Persisting Through Adversity
Many important projects have had great setbacks, but great minds and workers have persevered to create great successes. Most of the important machine learning projects have also encountered these setbacks and have overcome to create amazingly useful products. One visible example of this is computer speech recognition. This is a field that was given serious research as long ago as the 1970’s but has only produced widespread accurate results since 2012.
Speech recognition is a vital tool that we currently expect in all of our smart phones and most of our operating systems. However, this technology went through many difficulties in its creation and improvement. Both the wikipedia page and this article describe the history and some of the issues that had to be overcome to create accurate speech recognition. Some of the most difficult problems to tackle included lack of training data and lack of computing power. Also, creating the systems to used unsupervised learning was a difficulty. Overcoming these difficulties was essential to create the accurate speech recognition we enjoy now.
One of the main problems of a lack of computing power was easily solved in time by other computer engineers outside of the sphere of machine learning. This was necessary because many of the machine learning algorithms using deep neural networks would not fit in the memory of the system. This was solved through the progression of Moore’s law on computation power and storage as well as through the use of clusters of machines to do work in parallel.

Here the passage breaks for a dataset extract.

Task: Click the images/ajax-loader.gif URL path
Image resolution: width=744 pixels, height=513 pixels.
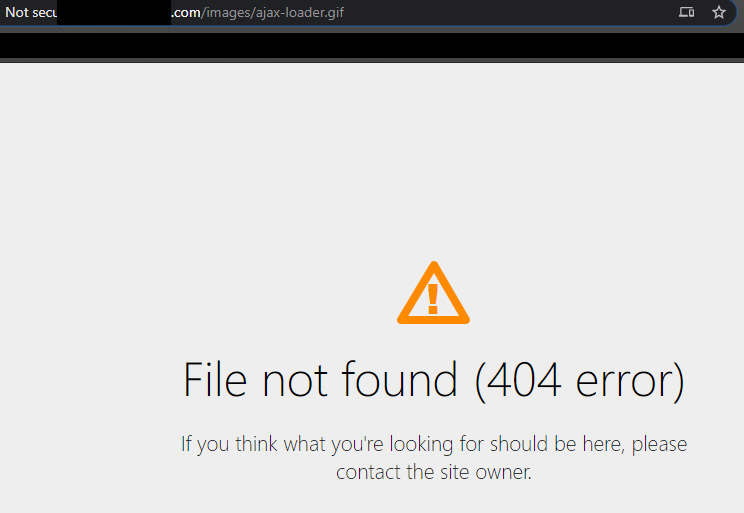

However, a more difficult problem to overcome was a lack of training data and the need for unsupervised learning. While we have an overflow of data today, there is never too much data for a machine learning problem as complex as speech recognition. Luckily, thanks mainly to the internet, there are now large quantities of everyday human speech. Also, while unsupervised learning techniques may be more difficult than supervised learning, it is rather impossible to conduct supervised learning on such expansive data as the human language. Unsupervised learning has been successful at training the data though and this difficulty has been worked out.
These days, the speech recognition found in our phones is mainly based from Hidden Markov models, which are statistical models of the signals that speech creates. These models are used along with deep neural networks to accurately model the complexity of human speech. Although this is a relatively new approach, it is now the standard in all commercial speech recognition systems.
Though speech recognition has had difficulties in the past, engineers and researchers have overcome all obstacles to create a pivotal part of our daily lives.